Hi,
On 2015-12-10 18:36:32 +0100, Andres Freund wrote:
> On 2015-12-10 12:19:12 -0500, Robert Haas wrote:
> > > The real problem there imo isn't that the copy_relation_data() doesn't
> > > deal with 0 block tables, but that ATExecSetTableSpace() doesn't have a
> > > unlogged table specific codepath like heap_create_with_catalog() has.
> >
> > It looks to me like somewhere we need to do log_smgrcreate(...,
> > INIT_FORKNUM) in the unlogged table case.
>
> Yes.
>
> > RelationCreateStorage()
> > skips this for the main forknum of an unlogged table, which seems OK,
> > but there's nothing that even attempts it for the init fork, which
> > does not seem OK.
>
> We unfortunately can't trivially delegate that work to
> RelationCreateStorage(). E.g. heap_create() documents that only the main
> fork is created :(
>
> > I guess that logic should happen in
> > ATExecSetTableSpace just after smgrcreate(dstrel, forkNum, false).
>
> Looks like it's the easiest place.
> > > A second problem is that the smgrimmedsync() in copy_relation_data()

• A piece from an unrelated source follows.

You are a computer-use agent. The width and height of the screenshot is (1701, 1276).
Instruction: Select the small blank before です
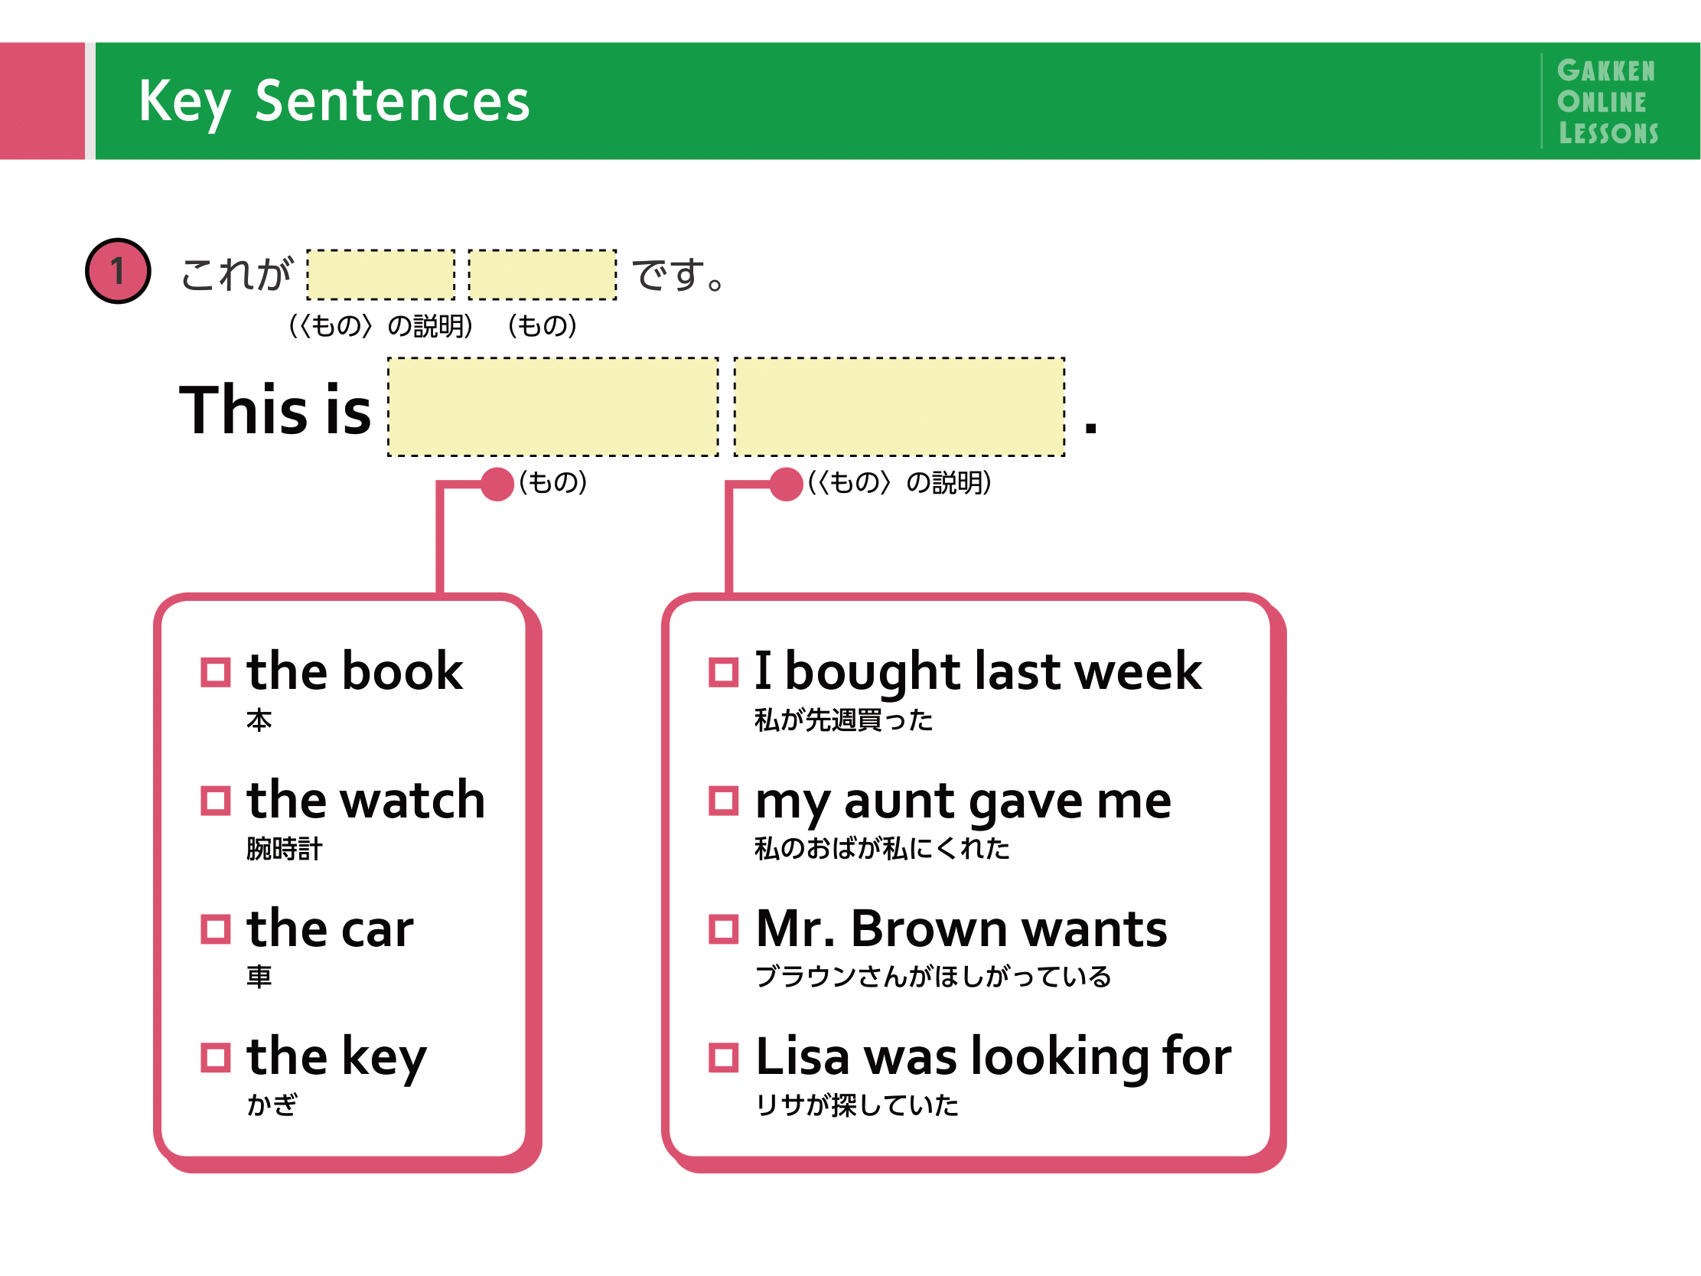click(x=542, y=274)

> > > isn't called for the init fork of unlogged relations, even if it needs
> > > to.
Here's a patch doing that. It's not yet fully polished, but I wanted to
get it out, because I noticed one thing:
In ATExecSetTableSpace(), for !main forks, we currently call
smgrcreate(), but not log_smgrcreate(). Even for PERSISTENT
relations. That seems a bit odd to me. It currently seems to be without
further consequence because, if there's actual data in the fork, we'll
just create the relation in _mdfd_getseg(); or we can cope with the
relation not being there. But to me that feels wrong.
It seems better to do the log_smgrcreate() for RELPERSISTENCE_PERMANENT,
not just INIT_FORKNUM. What do you guys think?
> It sounds worthwhile to check that other locations rewriting tables,
> e.g. cluster/vacuum full/reindex are safe.
Seems to be ok, on a first glance.
Andres